Output exactly those lines of the data that lie between the line containing "Given: Click the" and the final line, both ends counted.

*Source information*:
------------------------------

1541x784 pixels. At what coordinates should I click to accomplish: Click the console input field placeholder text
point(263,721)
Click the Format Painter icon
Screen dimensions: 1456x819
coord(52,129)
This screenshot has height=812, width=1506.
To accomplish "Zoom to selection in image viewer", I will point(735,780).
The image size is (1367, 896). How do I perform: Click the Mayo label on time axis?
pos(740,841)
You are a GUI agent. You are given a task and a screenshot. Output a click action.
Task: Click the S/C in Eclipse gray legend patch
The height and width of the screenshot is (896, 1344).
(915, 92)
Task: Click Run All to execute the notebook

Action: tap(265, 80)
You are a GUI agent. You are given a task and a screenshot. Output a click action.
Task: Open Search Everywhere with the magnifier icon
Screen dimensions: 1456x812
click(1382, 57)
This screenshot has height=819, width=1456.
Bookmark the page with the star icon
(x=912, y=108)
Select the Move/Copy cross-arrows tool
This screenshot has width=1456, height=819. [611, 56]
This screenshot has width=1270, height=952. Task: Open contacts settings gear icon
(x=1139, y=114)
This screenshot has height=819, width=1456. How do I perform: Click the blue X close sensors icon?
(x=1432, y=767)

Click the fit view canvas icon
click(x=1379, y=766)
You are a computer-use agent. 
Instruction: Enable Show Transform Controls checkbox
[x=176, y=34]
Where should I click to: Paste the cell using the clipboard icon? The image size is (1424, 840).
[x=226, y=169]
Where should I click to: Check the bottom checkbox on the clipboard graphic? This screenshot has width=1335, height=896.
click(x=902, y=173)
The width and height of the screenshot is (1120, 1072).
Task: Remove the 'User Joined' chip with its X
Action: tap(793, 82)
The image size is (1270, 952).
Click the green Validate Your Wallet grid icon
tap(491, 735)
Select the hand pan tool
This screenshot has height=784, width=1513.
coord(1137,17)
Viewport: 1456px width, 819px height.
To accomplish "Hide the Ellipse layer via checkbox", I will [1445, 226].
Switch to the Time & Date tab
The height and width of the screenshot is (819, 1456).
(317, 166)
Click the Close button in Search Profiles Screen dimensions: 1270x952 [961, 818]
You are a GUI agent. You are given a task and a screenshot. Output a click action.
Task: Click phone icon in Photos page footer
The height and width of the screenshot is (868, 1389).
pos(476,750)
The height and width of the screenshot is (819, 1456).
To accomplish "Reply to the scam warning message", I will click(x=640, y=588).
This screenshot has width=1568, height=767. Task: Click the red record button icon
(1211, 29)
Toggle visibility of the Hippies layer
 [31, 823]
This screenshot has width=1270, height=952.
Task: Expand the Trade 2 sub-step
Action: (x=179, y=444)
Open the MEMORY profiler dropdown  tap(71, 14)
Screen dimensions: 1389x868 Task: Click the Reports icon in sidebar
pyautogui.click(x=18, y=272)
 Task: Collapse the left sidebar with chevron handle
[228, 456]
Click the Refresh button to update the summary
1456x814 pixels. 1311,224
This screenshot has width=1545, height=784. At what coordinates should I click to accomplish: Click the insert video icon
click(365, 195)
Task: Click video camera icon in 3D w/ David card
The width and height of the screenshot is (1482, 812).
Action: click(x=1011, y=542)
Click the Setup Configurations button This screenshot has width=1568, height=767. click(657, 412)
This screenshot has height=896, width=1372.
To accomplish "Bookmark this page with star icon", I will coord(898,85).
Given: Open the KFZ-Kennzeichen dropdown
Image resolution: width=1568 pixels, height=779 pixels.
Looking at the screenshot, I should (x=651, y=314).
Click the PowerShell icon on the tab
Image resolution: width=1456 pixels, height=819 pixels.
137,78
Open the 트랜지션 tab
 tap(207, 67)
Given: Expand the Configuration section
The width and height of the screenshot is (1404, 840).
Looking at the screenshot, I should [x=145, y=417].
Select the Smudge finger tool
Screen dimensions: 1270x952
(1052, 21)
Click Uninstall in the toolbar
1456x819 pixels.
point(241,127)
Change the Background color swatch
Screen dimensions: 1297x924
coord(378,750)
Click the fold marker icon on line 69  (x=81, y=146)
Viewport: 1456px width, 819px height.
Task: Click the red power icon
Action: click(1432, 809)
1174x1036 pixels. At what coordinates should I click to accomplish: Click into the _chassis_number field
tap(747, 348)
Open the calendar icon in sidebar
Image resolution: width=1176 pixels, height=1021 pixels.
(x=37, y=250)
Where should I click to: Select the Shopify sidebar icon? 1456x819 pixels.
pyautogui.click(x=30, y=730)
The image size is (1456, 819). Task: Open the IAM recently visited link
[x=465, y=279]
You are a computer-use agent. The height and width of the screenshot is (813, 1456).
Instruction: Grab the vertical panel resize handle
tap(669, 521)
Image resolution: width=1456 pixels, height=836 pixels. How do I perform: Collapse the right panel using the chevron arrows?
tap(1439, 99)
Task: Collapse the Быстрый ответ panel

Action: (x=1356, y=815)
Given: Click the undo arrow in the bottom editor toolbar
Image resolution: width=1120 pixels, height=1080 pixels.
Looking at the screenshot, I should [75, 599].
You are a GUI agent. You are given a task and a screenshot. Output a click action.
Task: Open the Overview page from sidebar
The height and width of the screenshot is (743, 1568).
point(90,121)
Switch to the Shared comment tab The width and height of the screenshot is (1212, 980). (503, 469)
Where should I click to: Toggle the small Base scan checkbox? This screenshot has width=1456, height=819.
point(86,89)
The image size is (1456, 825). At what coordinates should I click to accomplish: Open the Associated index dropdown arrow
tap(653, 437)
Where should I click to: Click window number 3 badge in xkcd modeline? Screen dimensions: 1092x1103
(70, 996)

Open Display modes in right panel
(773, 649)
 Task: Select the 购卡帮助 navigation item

------------------------------

*Solution to this exercise*:
Given: Click the undo arrow in the bottom editor toolbar
Image resolution: width=1120 pixels, height=1080 pixels.
Looking at the screenshot, I should [75, 599].
You are a GUI agent. You are given a task and a screenshot. Output a click action.
Task: Open the Overview page from sidebar
The height and width of the screenshot is (743, 1568).
point(90,121)
Switch to the Shared comment tab The width and height of the screenshot is (1212, 980). (503, 469)
Where should I click to: Toggle the small Base scan checkbox? This screenshot has width=1456, height=819.
point(86,89)
The image size is (1456, 825). At what coordinates should I click to accomplish: Open the Associated index dropdown arrow
tap(653, 437)
Where should I click to: Click window number 3 badge in xkcd modeline? Screen dimensions: 1092x1103
(70, 996)

Open Display modes in right panel
(773, 649)
 Task: Select the 购卡帮助 navigation item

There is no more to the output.